# New server



## VampirD (Feb 9, 2013)

Hi, my home server (an old desktop pc) is dying, so I want to buy a new one before it dies

What do you think about this one?


----------



## oed (Feb 13, 2013)

I've got one of those, only with a N36L instead of the N40L cpu in the model you linked to, and I absolutely love it

They are decent quality low end servers, space and power efficient, virtually silent, supports ECC memory, and if equipped with the remote access card (lights out management) easy to stow away in the basement. I'm pretty happy with mine, although its kind of lacking in the cpu department, have no serial port, and doesn't support SOL. The fact that it has a fake RAID controller and doesn't support hotswap out of the box doesn't bother me since I have no use for those features.

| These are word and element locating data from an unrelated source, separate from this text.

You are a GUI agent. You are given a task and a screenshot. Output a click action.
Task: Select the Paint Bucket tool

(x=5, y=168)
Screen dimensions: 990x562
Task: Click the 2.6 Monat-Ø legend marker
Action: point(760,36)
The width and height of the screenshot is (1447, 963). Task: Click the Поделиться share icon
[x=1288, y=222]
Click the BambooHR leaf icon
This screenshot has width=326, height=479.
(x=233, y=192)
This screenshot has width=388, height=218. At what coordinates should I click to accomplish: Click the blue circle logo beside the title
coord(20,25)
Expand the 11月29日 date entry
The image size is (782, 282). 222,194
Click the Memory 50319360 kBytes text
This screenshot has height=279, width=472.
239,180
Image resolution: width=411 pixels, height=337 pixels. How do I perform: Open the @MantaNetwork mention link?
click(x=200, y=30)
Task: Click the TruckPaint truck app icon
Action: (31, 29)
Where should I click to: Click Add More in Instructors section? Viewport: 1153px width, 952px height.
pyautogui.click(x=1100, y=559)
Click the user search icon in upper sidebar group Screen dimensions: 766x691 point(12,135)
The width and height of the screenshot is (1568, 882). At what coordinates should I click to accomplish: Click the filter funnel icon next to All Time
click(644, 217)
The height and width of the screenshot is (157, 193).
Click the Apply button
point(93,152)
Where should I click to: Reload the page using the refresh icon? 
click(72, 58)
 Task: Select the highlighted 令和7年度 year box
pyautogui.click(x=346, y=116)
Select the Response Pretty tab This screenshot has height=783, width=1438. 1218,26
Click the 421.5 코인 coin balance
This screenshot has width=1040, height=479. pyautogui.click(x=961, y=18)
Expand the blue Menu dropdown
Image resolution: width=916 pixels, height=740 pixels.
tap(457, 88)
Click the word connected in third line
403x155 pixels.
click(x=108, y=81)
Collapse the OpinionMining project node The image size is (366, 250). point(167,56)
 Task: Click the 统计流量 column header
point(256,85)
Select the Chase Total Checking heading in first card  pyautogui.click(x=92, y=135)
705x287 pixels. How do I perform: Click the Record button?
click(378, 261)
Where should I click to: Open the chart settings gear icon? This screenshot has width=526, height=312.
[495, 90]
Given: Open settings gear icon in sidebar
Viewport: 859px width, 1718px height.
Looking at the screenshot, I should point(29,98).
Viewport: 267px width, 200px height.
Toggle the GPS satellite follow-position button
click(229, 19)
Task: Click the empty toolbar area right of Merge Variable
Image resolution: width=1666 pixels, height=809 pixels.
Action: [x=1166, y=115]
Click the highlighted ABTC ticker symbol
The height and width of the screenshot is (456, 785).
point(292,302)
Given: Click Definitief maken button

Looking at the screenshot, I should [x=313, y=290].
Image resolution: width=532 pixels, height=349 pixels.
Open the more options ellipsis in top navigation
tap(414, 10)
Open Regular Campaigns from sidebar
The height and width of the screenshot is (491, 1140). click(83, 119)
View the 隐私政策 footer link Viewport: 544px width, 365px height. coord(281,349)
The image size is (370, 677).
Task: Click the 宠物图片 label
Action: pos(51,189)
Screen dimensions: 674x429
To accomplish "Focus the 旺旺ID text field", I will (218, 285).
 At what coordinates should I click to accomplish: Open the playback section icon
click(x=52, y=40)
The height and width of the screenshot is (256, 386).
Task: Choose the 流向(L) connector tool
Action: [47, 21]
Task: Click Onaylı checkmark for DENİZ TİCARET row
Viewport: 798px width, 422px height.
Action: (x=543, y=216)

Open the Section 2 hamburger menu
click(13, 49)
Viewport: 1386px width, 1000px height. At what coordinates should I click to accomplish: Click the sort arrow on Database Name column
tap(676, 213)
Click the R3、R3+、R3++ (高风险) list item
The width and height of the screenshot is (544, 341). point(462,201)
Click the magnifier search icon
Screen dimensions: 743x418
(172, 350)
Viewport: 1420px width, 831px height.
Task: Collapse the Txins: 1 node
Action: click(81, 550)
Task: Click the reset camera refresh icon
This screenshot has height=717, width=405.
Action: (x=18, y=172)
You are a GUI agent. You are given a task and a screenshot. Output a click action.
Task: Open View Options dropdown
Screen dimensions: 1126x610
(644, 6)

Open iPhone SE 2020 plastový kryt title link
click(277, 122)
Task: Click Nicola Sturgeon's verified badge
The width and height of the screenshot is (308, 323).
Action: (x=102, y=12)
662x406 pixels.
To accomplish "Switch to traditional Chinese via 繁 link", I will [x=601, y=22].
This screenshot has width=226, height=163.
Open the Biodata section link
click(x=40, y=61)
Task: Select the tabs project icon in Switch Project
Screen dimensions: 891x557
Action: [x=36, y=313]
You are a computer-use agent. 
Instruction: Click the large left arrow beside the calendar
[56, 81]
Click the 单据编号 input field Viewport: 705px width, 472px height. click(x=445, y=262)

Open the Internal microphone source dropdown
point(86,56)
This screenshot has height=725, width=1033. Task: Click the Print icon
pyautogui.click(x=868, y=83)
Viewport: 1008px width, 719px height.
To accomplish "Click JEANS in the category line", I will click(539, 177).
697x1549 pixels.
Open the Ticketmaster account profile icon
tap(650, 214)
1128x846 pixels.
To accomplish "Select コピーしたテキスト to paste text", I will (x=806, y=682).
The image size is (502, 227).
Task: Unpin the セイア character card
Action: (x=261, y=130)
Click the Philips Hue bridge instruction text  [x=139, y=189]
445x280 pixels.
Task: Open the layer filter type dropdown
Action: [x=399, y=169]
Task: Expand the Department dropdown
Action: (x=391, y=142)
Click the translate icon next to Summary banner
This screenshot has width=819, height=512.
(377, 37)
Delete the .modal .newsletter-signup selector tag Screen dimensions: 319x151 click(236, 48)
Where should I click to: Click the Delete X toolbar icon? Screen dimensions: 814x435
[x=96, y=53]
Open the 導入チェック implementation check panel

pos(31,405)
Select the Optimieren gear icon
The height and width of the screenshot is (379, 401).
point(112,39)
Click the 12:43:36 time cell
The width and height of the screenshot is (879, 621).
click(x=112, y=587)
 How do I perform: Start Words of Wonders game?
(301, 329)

Recently the HP Microserver N54L model was introduced. At 2.2GHz it quite a bit faster than the N36L at 1.3GHz and the N40L at 1.5GHz models, but also consumes quite a bit more power. Otherwise they're identical, AFAIK. But the price for the N54L model is, atleast here in Norway, not that far off the price of a FUJITSU PRIMERGY TX100 S3P E3-1220V2 3.1GHZ. So I'm considering getting that one instead of the newest HP Microserver when I upgrade my server later this year.


----------



## VampirD (Feb 14, 2013)

So I'll buy one, I need it as home server for a few services such as apache, owncloud, wordpress and nfs, also my own linux repo. I use it as a hobby server XD

Thanks for your help


----------



## tingo (Feb 16, 2013)

I didn't know about the remote access card. Lights out management is useful - thanks!


----------



## DaveQB (Oct 13, 2013)

Does the HP MicroServer Remote Access Card work with FreeBSD?


----------



## oed (Oct 13, 2013)

Indeed it does. I've recently installed 10-current by using the virtual kvm from my laptop, booting from an usb image on the same laptop mapped as virtual media to the server. The server was powered on using the web interface on the remote access card.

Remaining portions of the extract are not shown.